Quote all lines below exactly. Images stay out.
[DATASET RECORDS — start]
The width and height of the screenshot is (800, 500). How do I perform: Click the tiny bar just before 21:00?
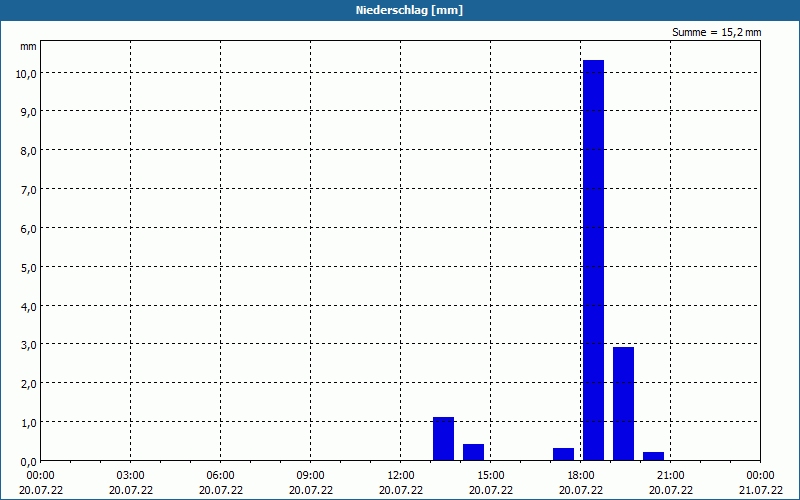click(x=654, y=457)
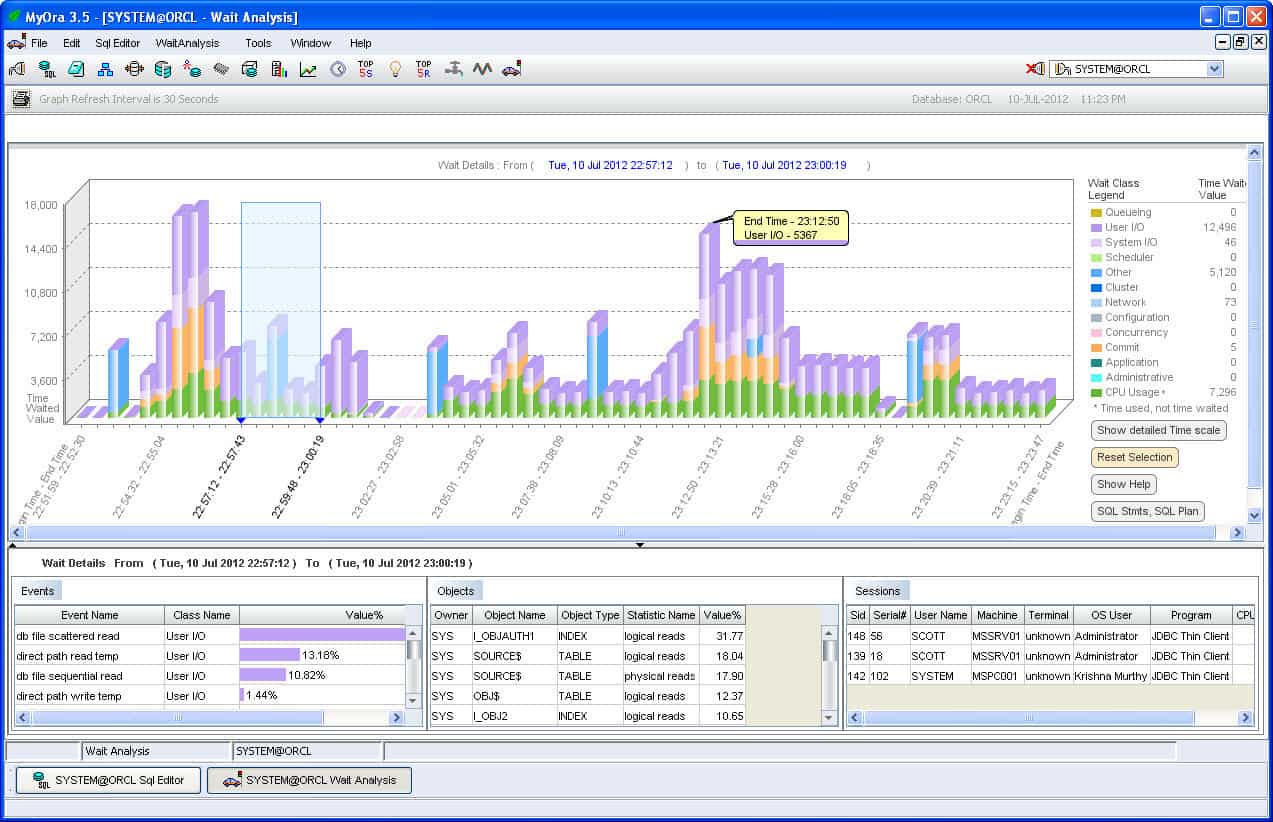This screenshot has height=822, width=1273.
Task: Click the Events panel scroll down arrow
Action: 414,698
[DATASET RECORDS — finish]
**THE ANSWER:**
The width and height of the screenshot is (800, 500). How do I perform: Click the tiny bar just before 21:00?
click(x=654, y=457)
This screenshot has height=822, width=1273.
Task: Click the Events panel scroll down arrow
Action: 414,698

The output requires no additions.